The play is set in Rooney's office in Three Rivers Stadium in 1976. As Rooney closes up shop and dresses to go to a Knights of Columbus dinner honoring him, he talks to the audience about his past, some NFL behind-the-scenes antics and thoughts on the current state (circa 1976) of professional sports.
It should come as no surprise that the intent of The Chief is nothing less than godhead-polishing. There may be some who believe theater is the ruthless examination of the human condition, but I can guarantee you that the five of them haven't bought tickets. Collier and Zellers are there to praise Rooney and the audience is there to see him praised, so it's a win/win for just about everyone involved.
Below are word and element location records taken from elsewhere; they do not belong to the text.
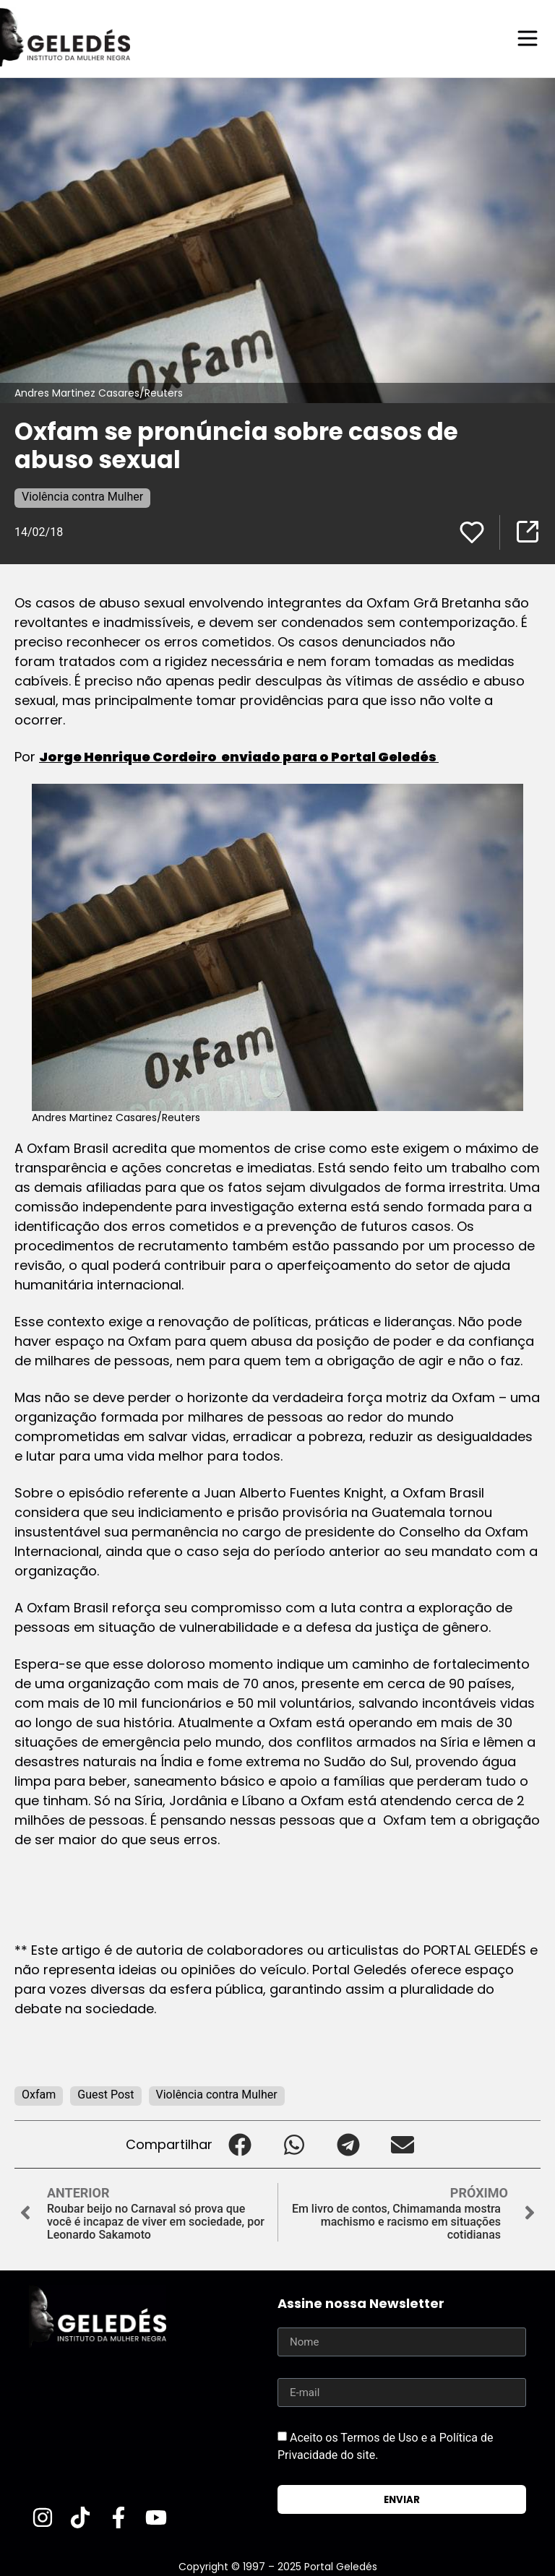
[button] (239, 2143)
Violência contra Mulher (82, 496)
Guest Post (105, 2094)
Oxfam (39, 2094)
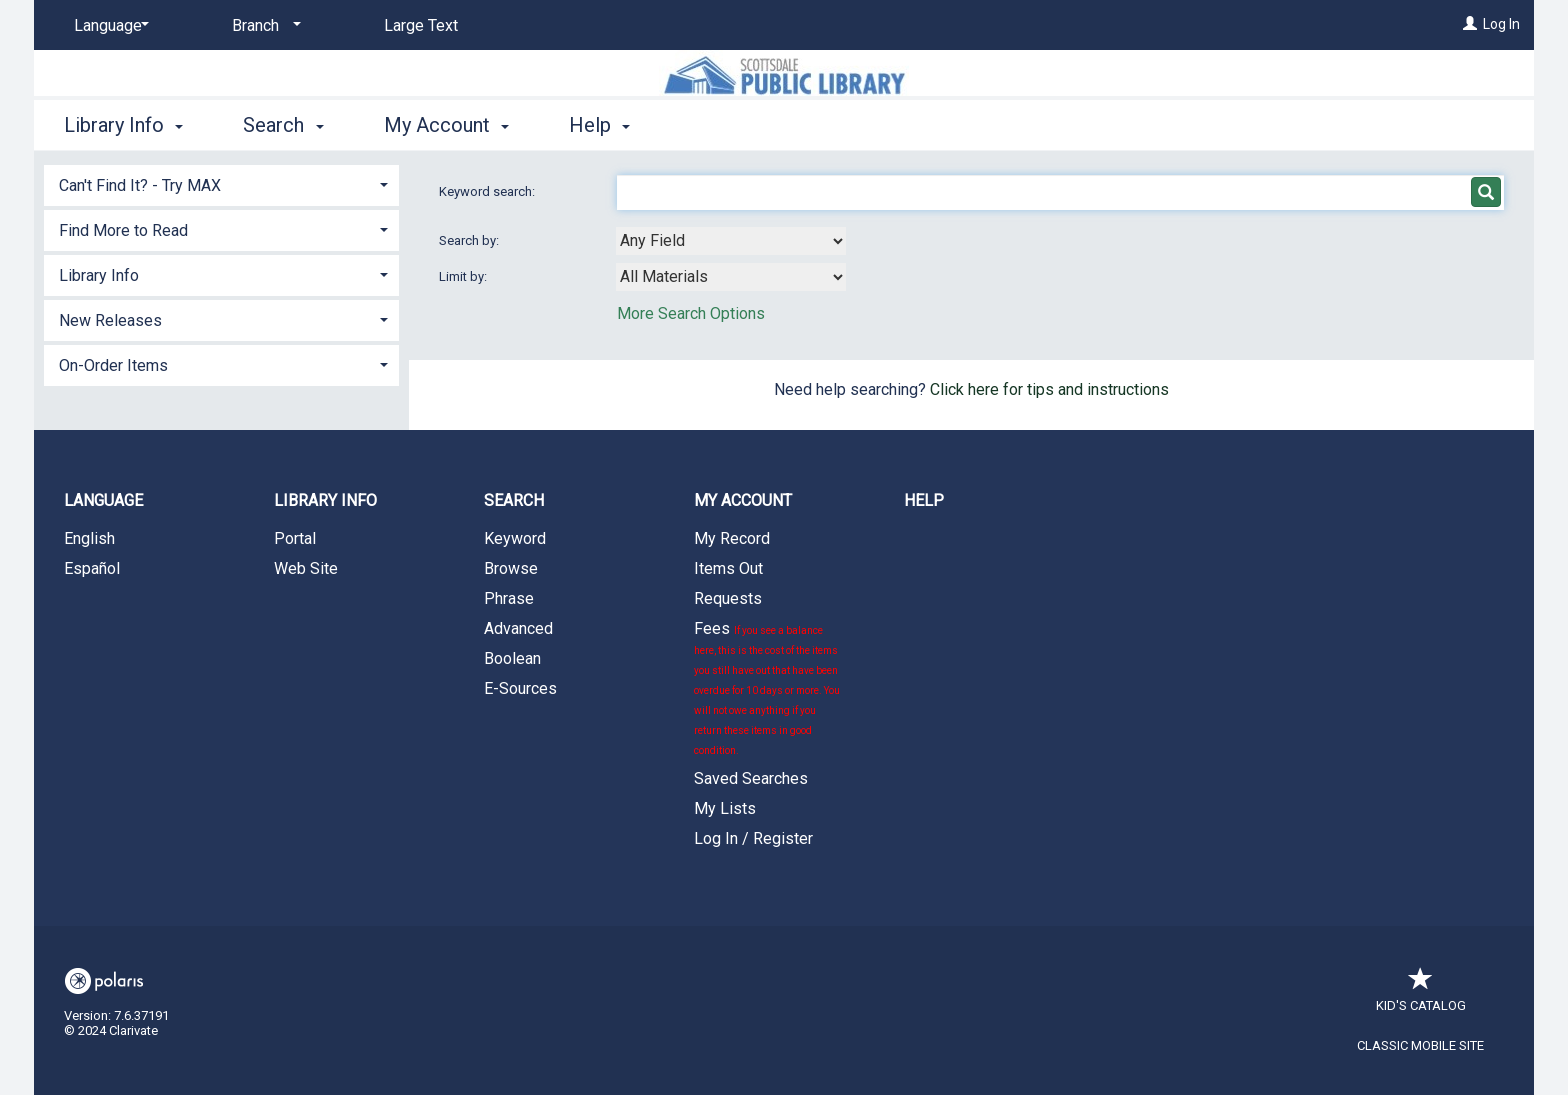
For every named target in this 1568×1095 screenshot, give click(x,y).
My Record (732, 538)
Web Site (306, 568)
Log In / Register (753, 838)
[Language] (108, 26)
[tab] (221, 183)
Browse (511, 568)
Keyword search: (488, 191)
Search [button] (283, 125)
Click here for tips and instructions (1049, 389)
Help (924, 500)
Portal (295, 538)
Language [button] (103, 500)
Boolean (512, 658)
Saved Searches (751, 778)
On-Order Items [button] (113, 365)
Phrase (509, 598)
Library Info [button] (123, 125)
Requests (728, 598)
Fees (767, 687)
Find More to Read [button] (123, 230)
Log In (1501, 24)
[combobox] (731, 241)
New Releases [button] (110, 320)
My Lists (725, 808)
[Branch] (263, 26)
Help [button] (599, 125)
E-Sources (520, 688)
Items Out (728, 568)
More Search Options (691, 313)
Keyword (515, 538)
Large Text (421, 25)
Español (92, 568)
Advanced (518, 628)
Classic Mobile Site (1420, 1045)
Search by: (470, 240)
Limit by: (464, 276)
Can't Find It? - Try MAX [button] (140, 185)
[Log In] (1470, 24)
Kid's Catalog (1421, 995)
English (89, 538)
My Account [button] (446, 125)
I should say that the final 15 minutes or so does find the sentimentality rolling out rather thickly, with Collier and Zellers pushing more emotional buttons than Spielberg. But that comes at the end of a very enjoyable evening.
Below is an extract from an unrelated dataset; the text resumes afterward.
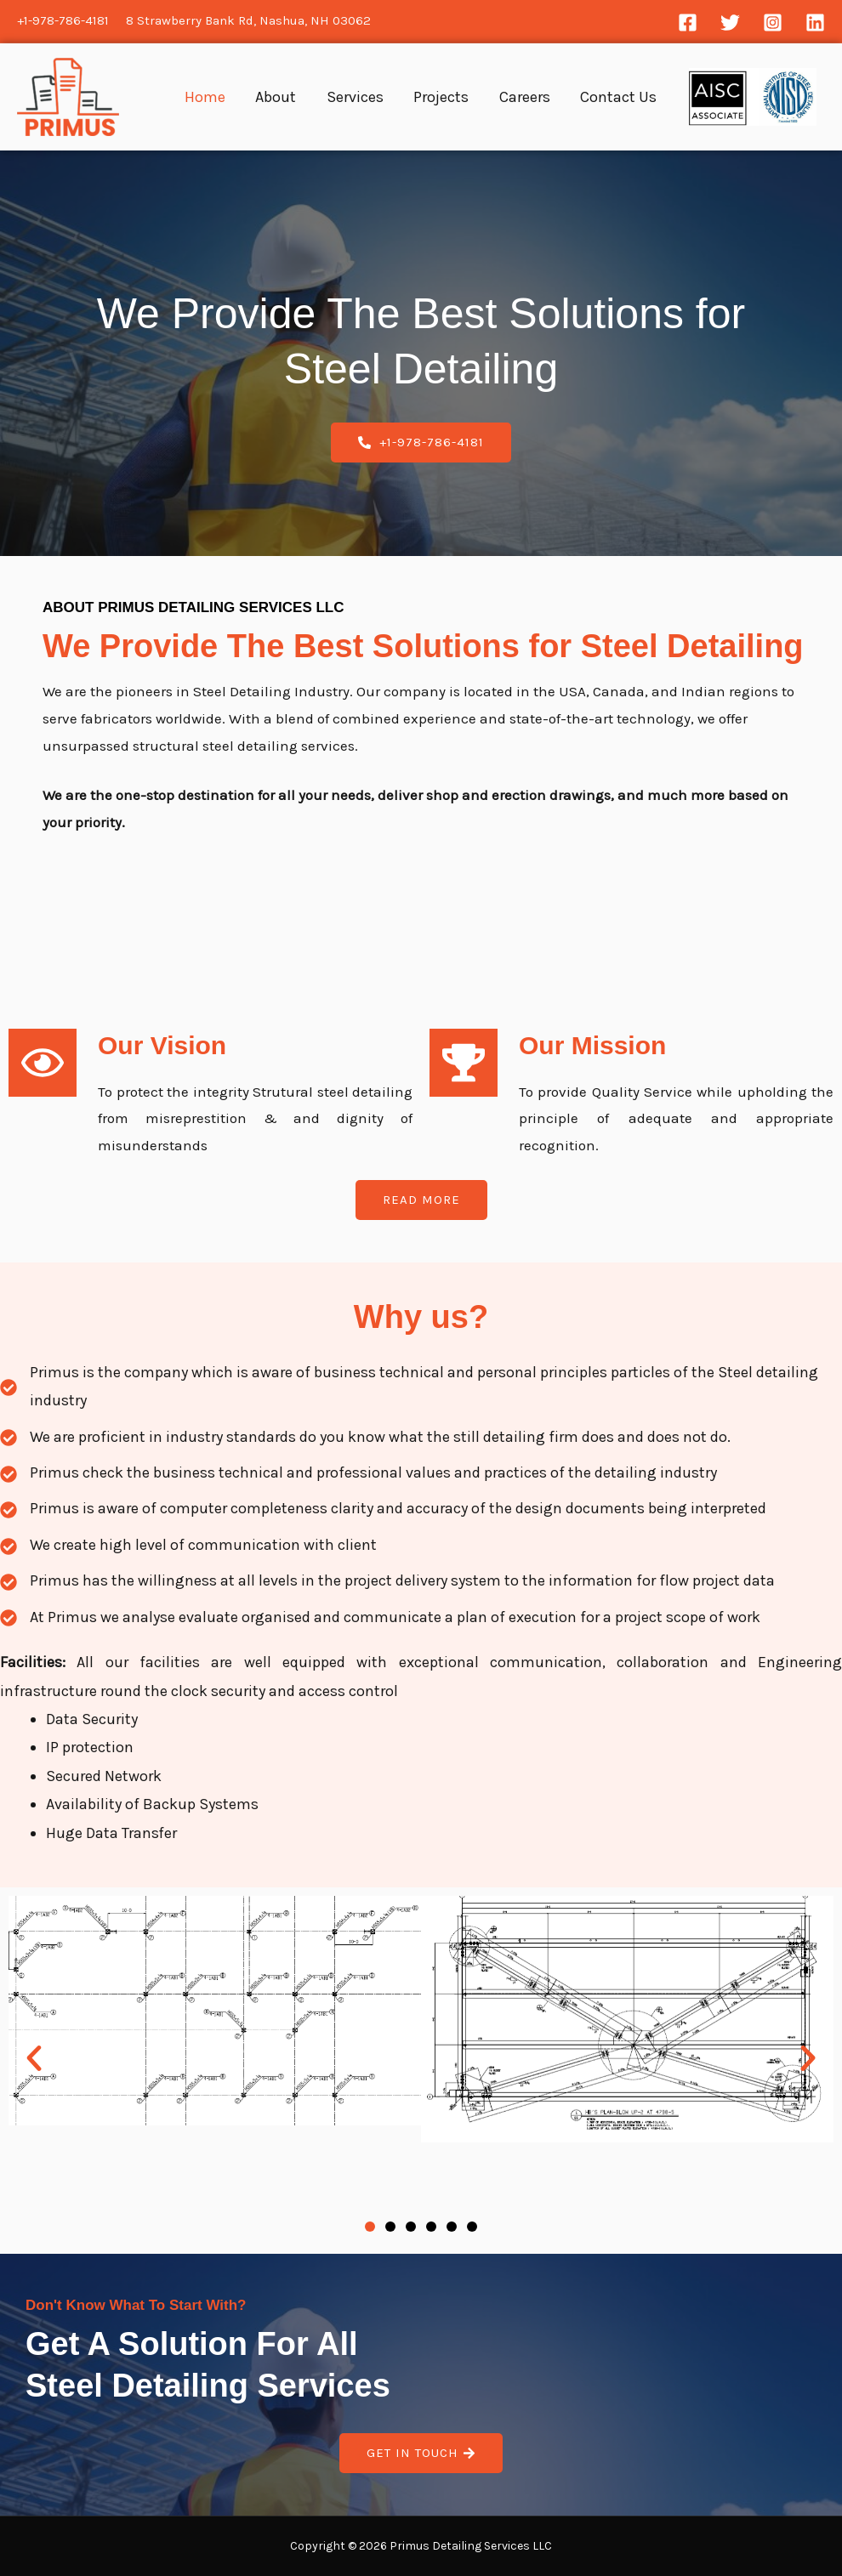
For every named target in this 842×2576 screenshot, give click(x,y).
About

In a lot of ways, Rooney's life — he was born in 1901 on the North Side — mirrors Pittsburgh's own relatively recent history and, indeed, the history of professional football: From gritty working-class beginnings, the grubby also-ran rises to achieve a national reputation. By far the most interesting aspect of Collier and Zellers' script is the historical snapshots provided, a glance back to a time when the Triangle was decidedly less Golden.
But the evening's most entertaining element is Atkins' performance. Collier and Zellers have written Rooney as a gruff, self-mocking Average Joe who hides blistering intelligence and insight behind a Will Rogers-esque aw-shucks showman. This nationally known Pittsburgh-based character actor inhabits the role utterly, giving life to all Collier and Zellers have provided him.
And since he's been appearing in the role since 2003, Atkins knows precisely when to play out to the audience and when to seduce them into his performance. It's rather mind-boggling to watch such a hugely talented man work the crowd as brilliantly as Atkins does here. It is, believe me, a billion times better than football.